The latter are facets only in a broad sense, because they belong entirely to the legal domain and do not reflect any of the facets envisioned by Ranganathan or the CRG. They resemble the classifications of legal concepts which one finds in conventional databases, or the subject areas of Sweet & Maxwell. However, they are more homogenous and less ambiguous, since they do not refer to the facts of a case, but describe only the legal consequences attached to the facts, which are represented by the above-mentioned facets in the narrow sense. Our decision to distinguish legal categories and sanctions is based on the special importance of the latter. Legal questions are often questions about applicable – solicited or feared – sanctions. Then it may be advisable to start by searching for legal rules that impose those sanctions. 

3.2.

The grammar analogy: a syntax of legal information ^

[31]

Our facets mediate between the experts in knowledge organization and lawyers' own understanding of their discipline (Cumyn et al. 2018, at 885).

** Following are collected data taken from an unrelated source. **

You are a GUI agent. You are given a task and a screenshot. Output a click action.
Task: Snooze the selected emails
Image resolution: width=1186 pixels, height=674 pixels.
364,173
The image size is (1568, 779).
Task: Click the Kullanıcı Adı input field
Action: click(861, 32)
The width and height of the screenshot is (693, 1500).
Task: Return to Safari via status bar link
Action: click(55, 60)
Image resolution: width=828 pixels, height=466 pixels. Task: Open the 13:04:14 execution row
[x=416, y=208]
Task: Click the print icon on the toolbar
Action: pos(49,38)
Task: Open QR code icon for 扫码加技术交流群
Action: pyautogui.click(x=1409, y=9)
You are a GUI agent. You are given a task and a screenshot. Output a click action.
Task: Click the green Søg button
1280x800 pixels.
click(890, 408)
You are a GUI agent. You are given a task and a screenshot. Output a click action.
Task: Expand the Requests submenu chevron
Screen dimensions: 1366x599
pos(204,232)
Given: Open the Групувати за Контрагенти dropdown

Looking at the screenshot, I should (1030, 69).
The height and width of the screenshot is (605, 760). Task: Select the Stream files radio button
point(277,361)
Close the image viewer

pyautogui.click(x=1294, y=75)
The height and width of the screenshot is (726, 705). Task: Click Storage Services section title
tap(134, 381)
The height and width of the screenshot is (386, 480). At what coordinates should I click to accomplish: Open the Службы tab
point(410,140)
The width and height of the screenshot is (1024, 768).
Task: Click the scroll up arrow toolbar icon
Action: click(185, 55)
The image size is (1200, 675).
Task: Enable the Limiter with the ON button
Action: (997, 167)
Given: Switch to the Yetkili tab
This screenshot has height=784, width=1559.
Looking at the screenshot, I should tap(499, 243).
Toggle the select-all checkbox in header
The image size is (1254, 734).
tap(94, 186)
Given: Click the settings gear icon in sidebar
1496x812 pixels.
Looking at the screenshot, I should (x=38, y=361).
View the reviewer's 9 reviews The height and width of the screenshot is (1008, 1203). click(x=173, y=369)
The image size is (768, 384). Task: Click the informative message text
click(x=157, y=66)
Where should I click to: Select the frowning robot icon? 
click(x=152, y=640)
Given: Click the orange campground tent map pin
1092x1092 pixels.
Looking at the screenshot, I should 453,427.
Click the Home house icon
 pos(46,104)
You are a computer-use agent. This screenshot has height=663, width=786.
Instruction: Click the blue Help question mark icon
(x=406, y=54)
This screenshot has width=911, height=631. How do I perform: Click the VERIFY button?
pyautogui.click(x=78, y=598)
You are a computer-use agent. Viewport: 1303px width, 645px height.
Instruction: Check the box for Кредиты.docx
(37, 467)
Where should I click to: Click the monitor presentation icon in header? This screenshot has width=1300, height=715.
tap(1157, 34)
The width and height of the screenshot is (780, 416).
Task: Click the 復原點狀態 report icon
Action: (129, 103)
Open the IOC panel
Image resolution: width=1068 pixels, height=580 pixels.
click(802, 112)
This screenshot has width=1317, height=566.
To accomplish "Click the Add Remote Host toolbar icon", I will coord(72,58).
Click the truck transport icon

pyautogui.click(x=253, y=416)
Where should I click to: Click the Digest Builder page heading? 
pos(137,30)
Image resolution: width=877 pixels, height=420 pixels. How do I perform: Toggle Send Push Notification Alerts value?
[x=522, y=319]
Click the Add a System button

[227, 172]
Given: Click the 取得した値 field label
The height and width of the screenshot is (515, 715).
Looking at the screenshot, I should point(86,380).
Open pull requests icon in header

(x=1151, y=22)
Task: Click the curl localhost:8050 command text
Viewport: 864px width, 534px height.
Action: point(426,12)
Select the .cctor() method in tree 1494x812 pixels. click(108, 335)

They bring together Gaius' famous tripartite division and Ranganathan’s PMEST formula (see the comparative table, id.). The scheme is so simple, that it might even seem trivial, yet it is hoped that this will make it intuitive and easy to grasp for users. It is interesting that facet analysis finds a parallel in linguistics, especially in grammar (cf. Maniez 1999, at 252–253), broadly defined as the whole system of rules or procedures that make up a given language. This will be explained using Ranganathans scheme.

[32]

The PMEST facets correspond to four dimensions or functions on which numerous languages are built. They are represented by the word types «noun», «verb», «adjective», and «adverb»:

  • Personality ≈ noun
  • Energy ≈ verb
  • Matter ≈ adjective
  • Time ≈ adverb
  • Space ≈ adverb.
[33]

Surely this comparison should not be taken literally. Index terms assigned to all five facets are nouns, in accordance with accepted standards regarding the construction of thesauri (see ISO 25964-1-2011, at 6.3.1). The distinction between the four word types seems to be based on a similar perception of reality as the one underlying the distinction between facets P, M, E and T/S. There are entities or things («Personalities») that are the subject of an assertion. They are usually expressed by nouns.

There are actions, processes, changes («Energy») that are not exclusively, but best expressed by verbs.

There are properties and qualities that adhere to the entities or things and describe their state («Matter»). They are not exclusively, but best expressed by adjectives.

The facets of Space and Time finally express circumstances that contextualise the assertion. They are not exclusively, but best expressed by the word type «adverb».

[34]

Let us illustrate this with an example. The assertion «Last week, Gill damaged her computer when she slipped on an icy sidewalk» can be broken down as follows (cf. Cumyn et al. 2018, at 884):

  1. Personality: Gill, computer
  2. Matter: icy
  3. Energy: slip, damage
  4. Space: sidewalk
  5. Time: last week

ad 1.: «Gill» and «computer» are nouns, and (in contrast to «sidewalk» and «week») they could be nothing but nouns due to their function, because their character as entities (in the broad sense of «personality») is crucial here.

ad 2.: «Icy» is an adjective.

ad 3.: To «slip» and to «damage» are verbs, and indeed the process or action («energy») of slipping and the associated damaging are crucial to the assertion. One could also write: «Gill’s slipping damaged her computer». Then «slipping» would be a noun; however, this wording is somewhat artificial, because here a process is to be expressed. In addition, one also could say: «The computer is damaged.» Then «damaged» would be an adjective, but it would not be the same assertion, because the emphasis would no longer be on causation (action), but on the state of the computer.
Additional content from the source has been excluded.